Page excerpt:
There is a recurring model of the future in these circles, according to which the AI race culminates in superintelligence, which then uses its intelligence advantage to impose its values on every part of the universe it can reach (thus frequent references to "the future lightcone" as what's at stake).
The basic mechanism of this universal dominion is usually self-replicating robot probes ("von Neumann machines"), which maintain fidelity to the purposes and commands of the superintelligence, spreading at the maximum possible fraction of lightspeed. It is often further argued that there must be no alien intelligence elsewhere in the universe, because if there was, it would already have launched such a universe-colonizing wave that would control this part of space already. (Thus a version of the Fermi paradox, "where is everybody?")
That there are no alien intelligences is possible in principle, it just requires that some of the numbers in the Drake equation are small enough. It is also possible to have more sophisticated models which do not assume that intelligence leads to aggressive universe colonization with probability 1, or in which there are multiple universe colonizers (Robin Hanson wrote an influential paper about the latter scenario, "Burning the Cosmic Commons").
I don't know the exact history of these ideas, but already in chapter 10 of Eric Drexler's 1986 "Engines of Creation", one finds a version of these arguments.

Work task 1: In the text on universe colonization, rewrite the part starting with "There is a recurring" and going on through "what's at stake).", replacing "AI race" with "technology race".
Work task 2: According to the text on universe colonization, what is the title of the influential paper Robin Hanson wrote about the scenario with multiple universe colonizers?

Available data:
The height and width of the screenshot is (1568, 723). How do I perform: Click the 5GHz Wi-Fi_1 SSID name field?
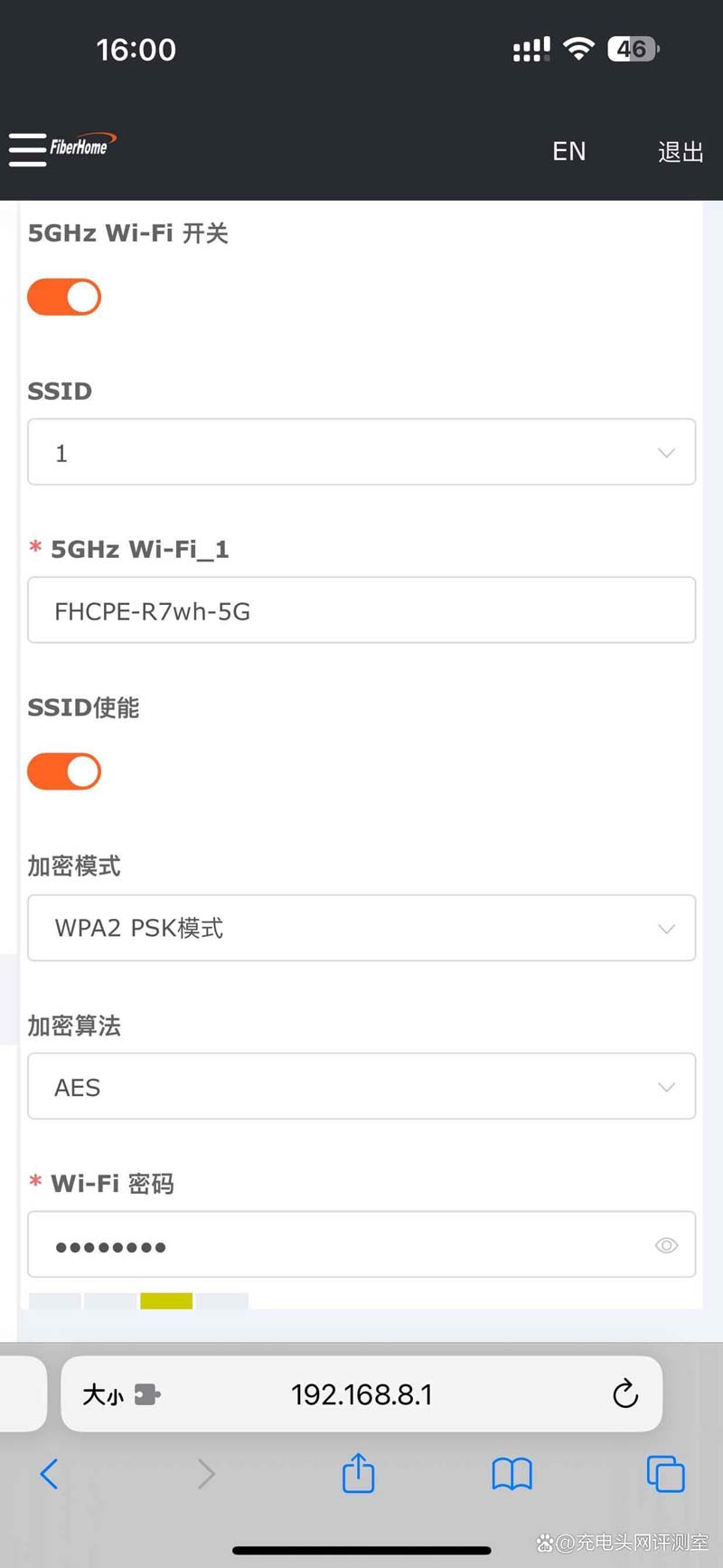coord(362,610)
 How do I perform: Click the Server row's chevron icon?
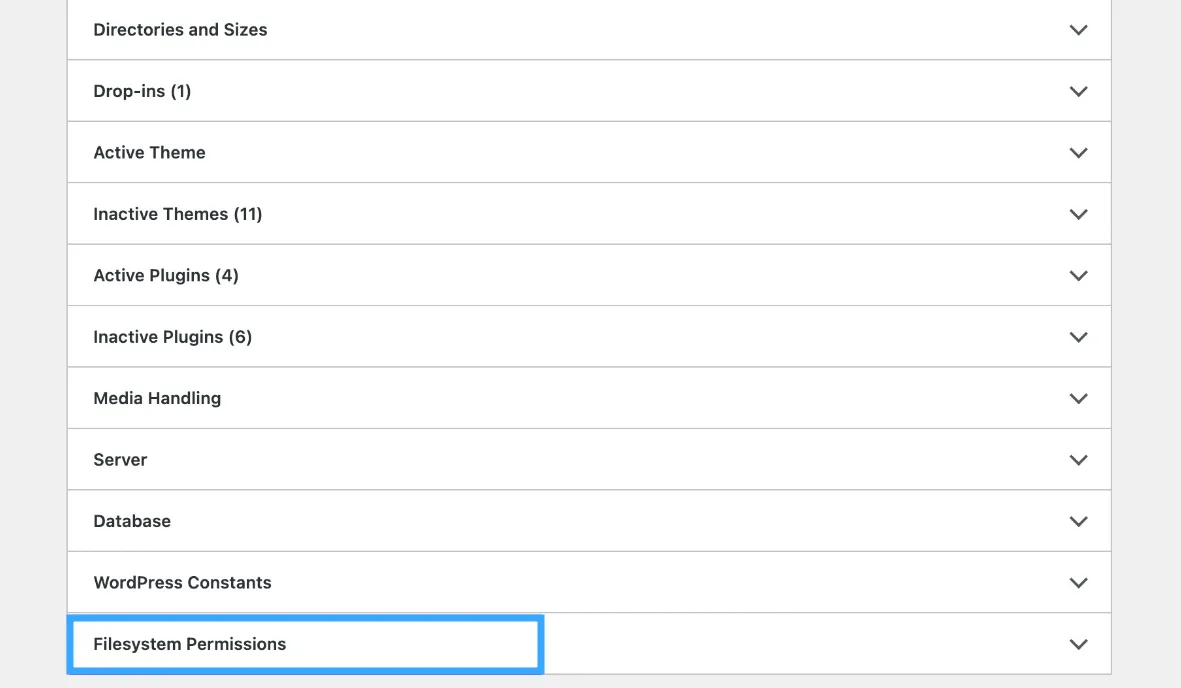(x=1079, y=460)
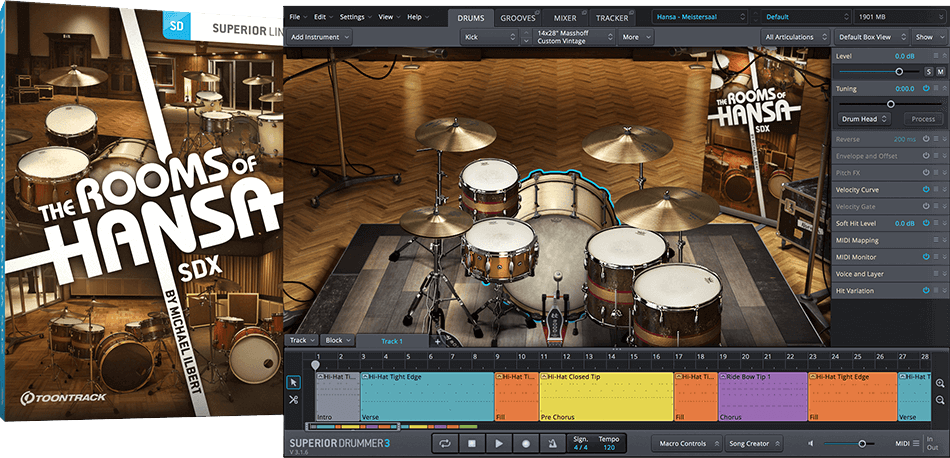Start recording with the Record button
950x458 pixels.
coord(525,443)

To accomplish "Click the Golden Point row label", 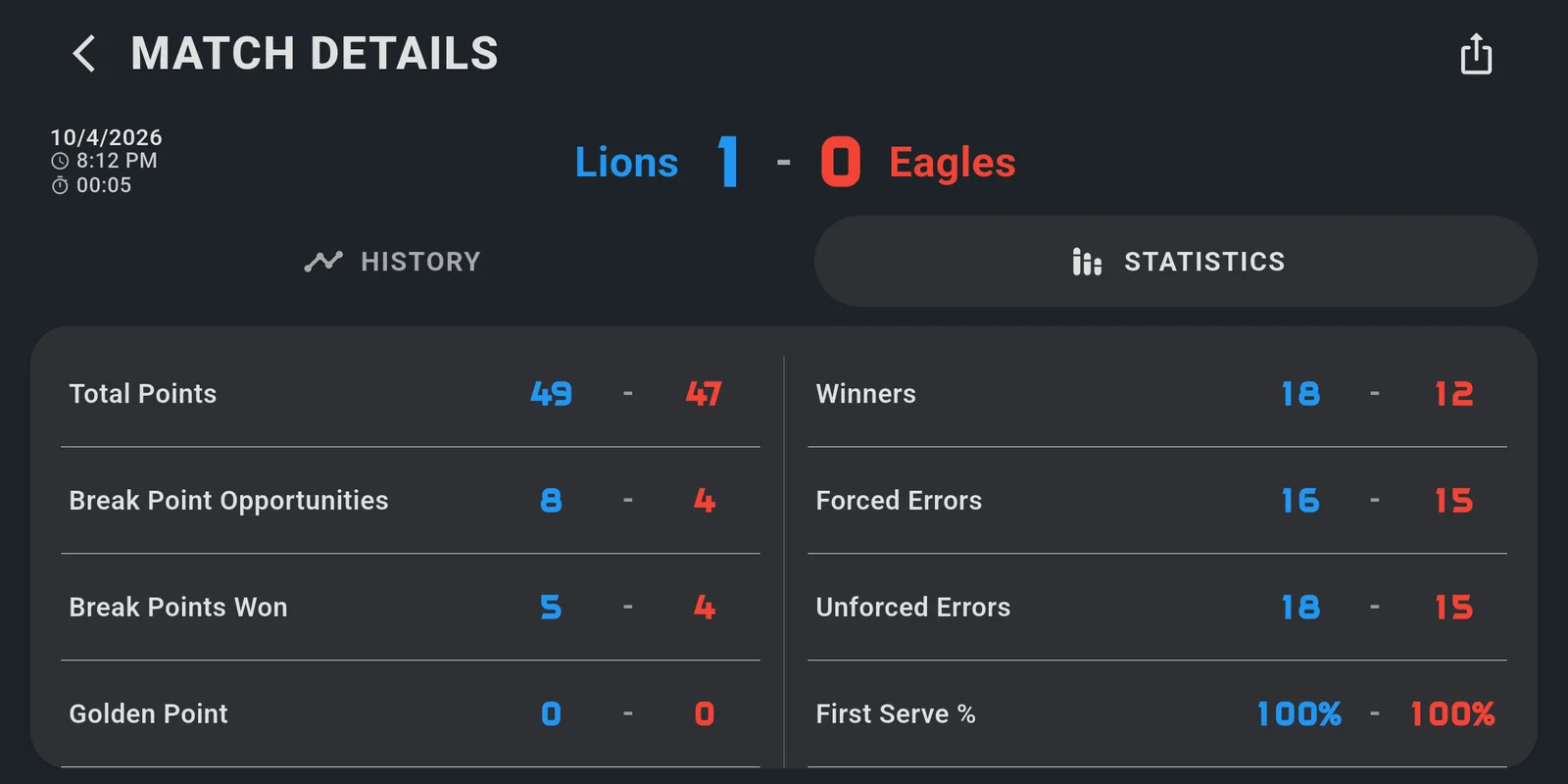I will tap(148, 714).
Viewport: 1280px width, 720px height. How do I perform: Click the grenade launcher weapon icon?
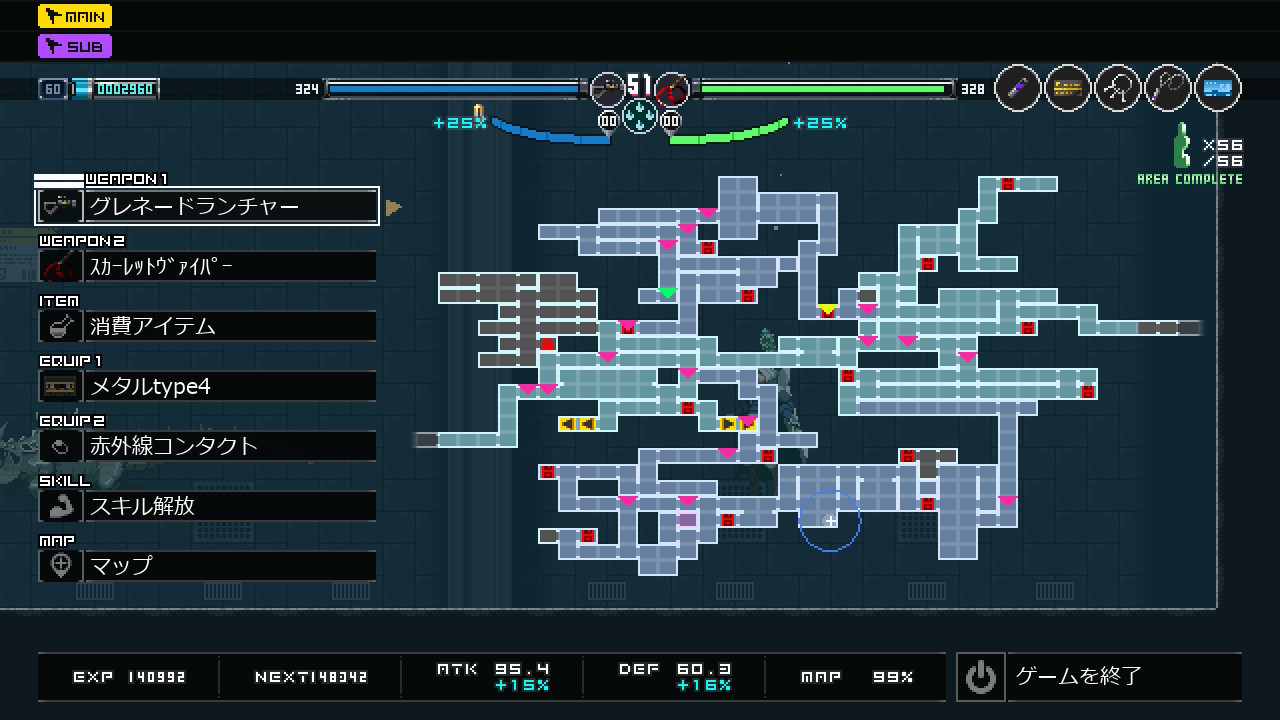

Task result 1:
There is a recurring model of the future in these circles, according to which the technology race culminates in superintelligence, which then uses its intelligence advantage to impose its values on every part of the universe it can reach (thus frequent references to "the future lightcone" as what's at stake).

Task result 2: "Burning the Cosmic Commons"